_Task prompt_
Check each line of the data below for the string "chevron". Then give the number of lines that have it, without anything else.

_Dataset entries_
-- Opening Marker --
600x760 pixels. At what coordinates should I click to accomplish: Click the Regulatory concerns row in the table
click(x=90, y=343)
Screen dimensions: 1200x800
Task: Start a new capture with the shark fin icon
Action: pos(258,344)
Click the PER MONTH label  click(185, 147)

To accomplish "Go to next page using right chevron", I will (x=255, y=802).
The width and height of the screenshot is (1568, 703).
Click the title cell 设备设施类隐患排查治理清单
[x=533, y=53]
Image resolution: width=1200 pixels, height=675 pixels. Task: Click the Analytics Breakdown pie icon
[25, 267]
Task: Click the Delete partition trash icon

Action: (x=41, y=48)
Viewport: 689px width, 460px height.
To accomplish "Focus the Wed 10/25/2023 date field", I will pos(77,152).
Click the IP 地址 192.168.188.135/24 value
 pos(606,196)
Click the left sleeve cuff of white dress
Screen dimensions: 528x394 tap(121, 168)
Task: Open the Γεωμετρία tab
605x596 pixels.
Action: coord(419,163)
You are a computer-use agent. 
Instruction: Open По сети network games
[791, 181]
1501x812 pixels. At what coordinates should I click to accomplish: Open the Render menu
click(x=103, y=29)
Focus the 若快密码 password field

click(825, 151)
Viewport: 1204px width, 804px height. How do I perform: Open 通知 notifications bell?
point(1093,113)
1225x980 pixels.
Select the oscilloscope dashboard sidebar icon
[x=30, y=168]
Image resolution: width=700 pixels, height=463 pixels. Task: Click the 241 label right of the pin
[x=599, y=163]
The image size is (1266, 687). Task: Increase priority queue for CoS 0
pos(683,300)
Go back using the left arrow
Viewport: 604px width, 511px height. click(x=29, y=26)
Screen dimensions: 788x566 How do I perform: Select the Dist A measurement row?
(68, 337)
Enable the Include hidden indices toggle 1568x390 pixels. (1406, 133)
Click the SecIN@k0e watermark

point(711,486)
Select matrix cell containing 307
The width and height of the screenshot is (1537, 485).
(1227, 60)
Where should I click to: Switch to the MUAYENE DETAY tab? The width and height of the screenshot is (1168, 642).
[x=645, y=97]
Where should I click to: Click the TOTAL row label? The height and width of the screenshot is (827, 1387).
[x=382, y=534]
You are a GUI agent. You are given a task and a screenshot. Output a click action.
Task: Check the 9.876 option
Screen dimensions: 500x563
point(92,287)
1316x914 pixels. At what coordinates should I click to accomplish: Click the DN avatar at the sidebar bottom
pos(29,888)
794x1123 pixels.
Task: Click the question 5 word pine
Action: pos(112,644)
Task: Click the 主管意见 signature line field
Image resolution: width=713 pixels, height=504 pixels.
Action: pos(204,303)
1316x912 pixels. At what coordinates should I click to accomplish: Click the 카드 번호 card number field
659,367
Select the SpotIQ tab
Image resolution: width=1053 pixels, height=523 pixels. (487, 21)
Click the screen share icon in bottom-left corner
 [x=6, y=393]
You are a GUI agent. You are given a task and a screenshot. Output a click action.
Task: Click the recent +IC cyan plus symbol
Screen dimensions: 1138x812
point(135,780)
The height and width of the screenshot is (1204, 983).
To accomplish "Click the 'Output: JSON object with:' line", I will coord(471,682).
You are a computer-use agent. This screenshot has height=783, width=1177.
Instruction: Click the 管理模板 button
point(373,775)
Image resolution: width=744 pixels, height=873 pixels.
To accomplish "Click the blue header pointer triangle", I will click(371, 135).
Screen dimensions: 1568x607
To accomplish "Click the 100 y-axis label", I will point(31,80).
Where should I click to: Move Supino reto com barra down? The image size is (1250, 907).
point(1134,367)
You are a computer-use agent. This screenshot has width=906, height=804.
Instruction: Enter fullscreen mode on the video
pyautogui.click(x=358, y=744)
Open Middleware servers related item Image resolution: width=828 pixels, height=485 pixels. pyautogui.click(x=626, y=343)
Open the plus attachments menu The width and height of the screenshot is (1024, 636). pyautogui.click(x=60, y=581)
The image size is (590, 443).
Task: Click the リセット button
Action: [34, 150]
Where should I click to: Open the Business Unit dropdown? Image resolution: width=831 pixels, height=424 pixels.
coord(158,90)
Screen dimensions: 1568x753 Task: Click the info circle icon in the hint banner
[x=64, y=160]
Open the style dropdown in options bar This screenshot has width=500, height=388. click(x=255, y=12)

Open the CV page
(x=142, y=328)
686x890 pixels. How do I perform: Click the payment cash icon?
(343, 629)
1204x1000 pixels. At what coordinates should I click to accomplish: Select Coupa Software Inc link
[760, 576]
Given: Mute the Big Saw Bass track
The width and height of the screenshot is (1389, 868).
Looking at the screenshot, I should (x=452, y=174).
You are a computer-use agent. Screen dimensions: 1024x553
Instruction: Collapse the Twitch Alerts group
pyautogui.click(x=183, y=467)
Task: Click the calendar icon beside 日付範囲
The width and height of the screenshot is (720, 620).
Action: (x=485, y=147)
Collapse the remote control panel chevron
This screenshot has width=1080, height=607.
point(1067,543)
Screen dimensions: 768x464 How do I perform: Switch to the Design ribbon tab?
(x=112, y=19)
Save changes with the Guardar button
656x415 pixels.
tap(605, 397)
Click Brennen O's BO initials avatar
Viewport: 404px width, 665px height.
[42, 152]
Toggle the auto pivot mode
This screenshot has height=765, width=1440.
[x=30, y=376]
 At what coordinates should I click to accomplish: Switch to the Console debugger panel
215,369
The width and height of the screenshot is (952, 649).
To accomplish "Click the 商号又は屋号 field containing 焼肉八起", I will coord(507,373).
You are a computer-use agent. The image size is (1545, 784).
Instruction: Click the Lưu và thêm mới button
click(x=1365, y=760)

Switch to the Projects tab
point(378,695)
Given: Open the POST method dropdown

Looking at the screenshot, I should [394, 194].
-- Closing Marker --
_Answer area_
2